Meta-analysis: Omalizumab Alleviates Psychiatric Comorbidities of Chronic Spontaneous Urticaria
The analysis included more than 1,300 patients across seven studies.
A new review suggests that omalizumab was associated with a reduction in psychiatric cormidities in a number of different studies and settings.
The systematic review and meta-analysis sourght to assess the clinical impacts of omalizumab on depression, anxiety, and sleep disturbances in patients with chronic spontaneous urticaria (CSU). The review encompassed seven studies with a total of 1,398 patients, predominantly female with mean ages ranging from 44.6 to 46.4 years.

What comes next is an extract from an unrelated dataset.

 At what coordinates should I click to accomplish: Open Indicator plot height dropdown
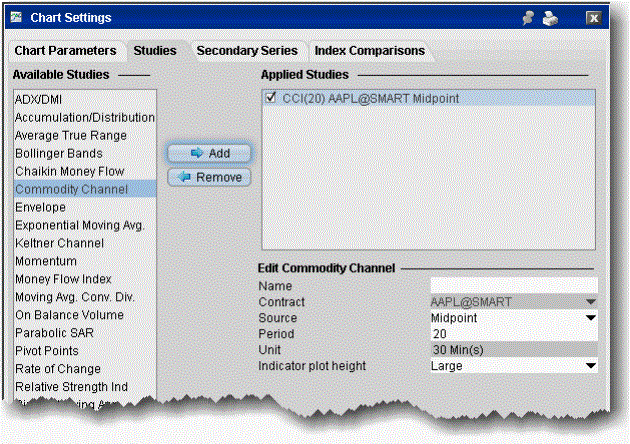(591, 366)
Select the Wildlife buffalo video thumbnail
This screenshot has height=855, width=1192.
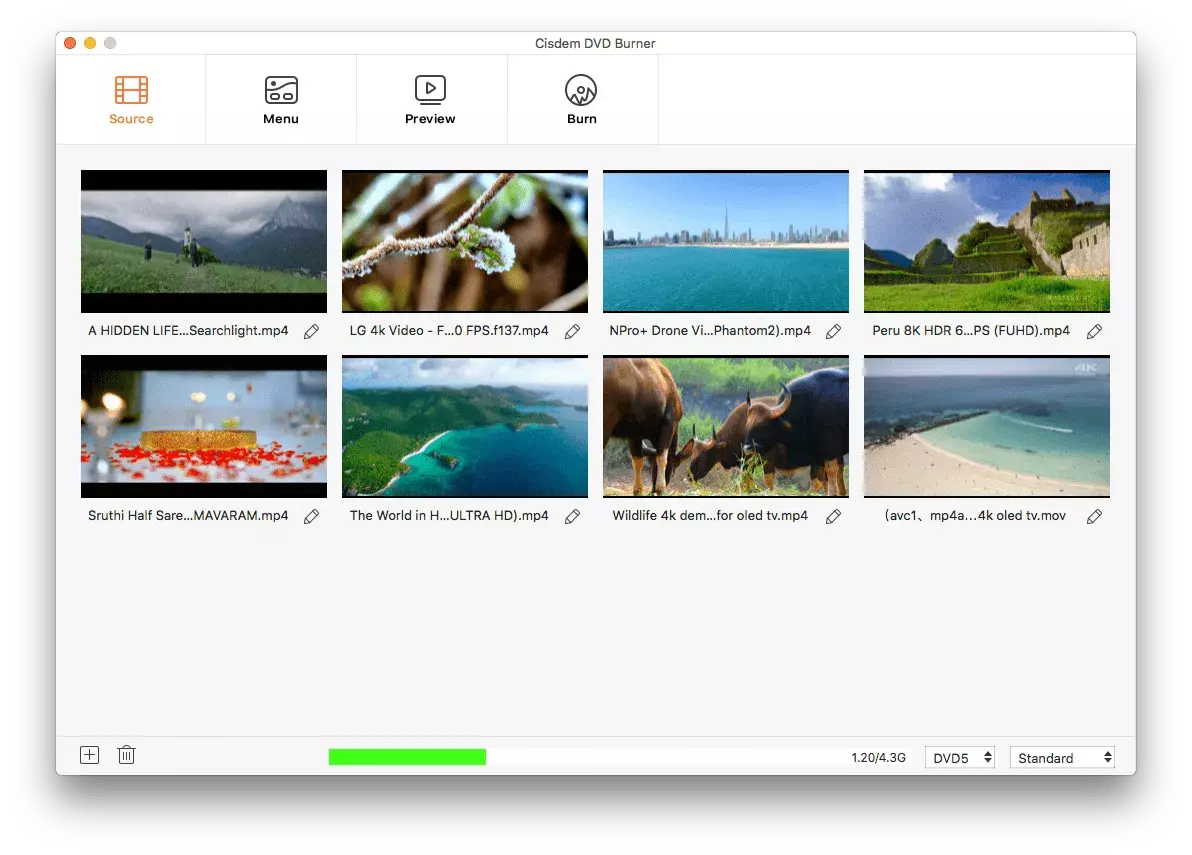pyautogui.click(x=725, y=427)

The studies included in the analysis were classified as fair to good quality and had a low risk of bias; the research was selected from databases including Medline, Embase, and CENTRAL.

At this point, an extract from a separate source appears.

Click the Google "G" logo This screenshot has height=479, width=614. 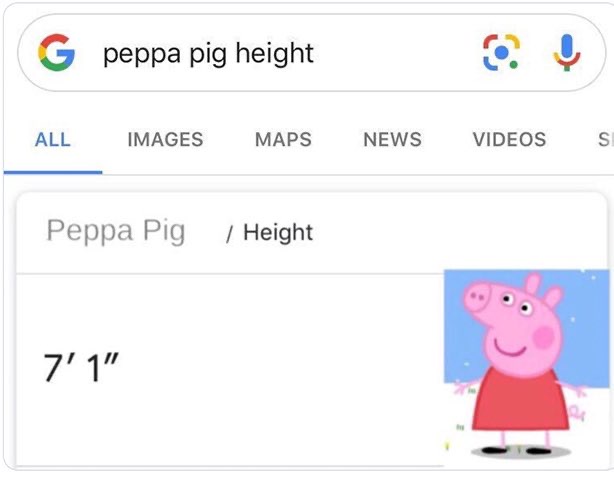tap(56, 52)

Results of the analysis indicated significant reductions in depressive symptoms among CSU patients treated with omalizumab, with a standardized mean difference (SMD) of 1.07 (95%CI 0.68-1.46, P<0.001) observed across three studies involving 124 patients. Notably, a randomized controlled trial (RCT) demonstrated that patients on omalizumab were more likely to no longer meet clinical criteria for depression compared to those on placebo (OR 5.55, 95%CI 1.7-18.2, P=0.005). Treatment with omalizumab led to significant reductions in anxiety scores (SMD=1.00, 95% CI 0.72-1.27, P<0.001) across two studies that included 257 patients.
A moderate improvement in sleep quality was observed with omalizumab treatment (SMD=0.43, 95% CI 0.34-0.53, P=0.001) versus placebo in three randomized controlled trials of over 900 patients, with the most notable response observed in patients receiving 300 mg of omalizumab every 4 weeks.
The authors suggested that the mechanism underlying these improvements is likely linked to omalizumab's inhibition of mast cell degranulation and subsequent reduction in pro-inflammatory cytokines such as TNF-alpha and interleukin-6.
"This review lends further support to the use of omalizumab in the management of moderate-to-severe CSU," the authors wrote in the paper. "Patients with CSU receiving omalizumab reported markedly improved symptoms of depression, anxiety, and sleep disturbances, and were more likely to have resolution of CSU-associated depression. Furthermore, omalizumab was found to be effective in reducing the psychiatric impacts of CSU on patients, independent of their cutaneous response. Thus, clinicians may wish to consider the use of omalizumab as an effective treatment not only for the cutaneous symptoms of CSU, but also for the psychiatric comorbidities resulting from this disease."